Ranked Choice Voting
Ranked Choice Voting:
Is confusing and difficult to explain or understand.
Is impossible to audit or recount an election.
Removes local county clerks from control of the election.
Delays election results.
Has higher costs –education, upgrading equipment, additional processing and printing costs due to multiple ballots.
Disenfranchises voters if they vote traditionally for their 1st choice candidate that gets eliminated in the first round. Their vote is lost and won’t count if no winner in round 1.
Discards some votes and voters and discourages voting.
Makes it possible for the candidate with the most votes in the first round to still lose the election.
Makes it impossible to have a clear winner, causing run off elections
HOW DOES
RCV
VOTING WORK?
Candidates are ranked whether there are 3 or 35. When votes are counted a candidate wins the vote if greater than 50%. If not a majority, the candidate with the least votes is eliminated. Second place choices are redistributed to all the candidates.

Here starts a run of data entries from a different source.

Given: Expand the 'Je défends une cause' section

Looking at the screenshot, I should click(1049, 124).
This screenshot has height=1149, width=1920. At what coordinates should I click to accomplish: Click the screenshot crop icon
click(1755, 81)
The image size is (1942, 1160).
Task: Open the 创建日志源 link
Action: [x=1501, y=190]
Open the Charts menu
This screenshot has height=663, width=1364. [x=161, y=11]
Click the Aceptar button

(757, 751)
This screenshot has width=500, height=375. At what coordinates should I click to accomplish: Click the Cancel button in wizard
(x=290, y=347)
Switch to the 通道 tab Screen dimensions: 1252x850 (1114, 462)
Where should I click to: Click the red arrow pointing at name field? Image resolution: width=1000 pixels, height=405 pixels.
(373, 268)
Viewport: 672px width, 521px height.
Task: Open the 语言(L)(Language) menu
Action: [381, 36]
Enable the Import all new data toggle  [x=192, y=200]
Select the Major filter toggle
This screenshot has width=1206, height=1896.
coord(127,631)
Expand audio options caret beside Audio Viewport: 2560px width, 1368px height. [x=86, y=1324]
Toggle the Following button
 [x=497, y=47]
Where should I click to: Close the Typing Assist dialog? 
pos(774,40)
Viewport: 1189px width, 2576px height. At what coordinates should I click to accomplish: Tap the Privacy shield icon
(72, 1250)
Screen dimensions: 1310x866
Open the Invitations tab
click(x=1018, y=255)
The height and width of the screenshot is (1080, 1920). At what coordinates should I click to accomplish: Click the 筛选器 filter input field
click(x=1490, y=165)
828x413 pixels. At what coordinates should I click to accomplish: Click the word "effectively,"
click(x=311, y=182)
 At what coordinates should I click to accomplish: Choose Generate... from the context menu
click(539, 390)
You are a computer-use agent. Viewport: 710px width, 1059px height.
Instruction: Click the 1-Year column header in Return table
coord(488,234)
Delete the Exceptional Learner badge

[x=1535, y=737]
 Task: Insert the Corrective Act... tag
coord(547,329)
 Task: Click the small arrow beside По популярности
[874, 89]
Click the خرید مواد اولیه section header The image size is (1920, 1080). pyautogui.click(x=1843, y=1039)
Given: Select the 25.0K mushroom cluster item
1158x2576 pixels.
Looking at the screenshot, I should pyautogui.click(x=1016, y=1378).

Voters rank candidates in order of preference. Fill in one circle per candidate and one circle per choice.
This process continues until one wins with a majority in a round.
THE ALASKA EXPERIENCE
Since RCV, many firsts in Alaska’s history:
Costs grew 328% (2010-2020) with RCV. ($11,093,006)
20x what was budgeted for voter education (most expensive ever).
The lowest voter turnout using RCV and jungle primary for the first time.
A Democrat won U.S. Senate (with the lowest percentage of the vote).
Nearly 60% voted for a Republican in the U.S. House race multiple times and yet a Democrat won.
In 2020, five third-party candidates ran for a U.S. Senate general election. That went to zero 3rd party in 2022.
Number of candidates increased by 700% switching from a closed primary system to a jungle primary system.
Alaska is currently trying to repeal RCV.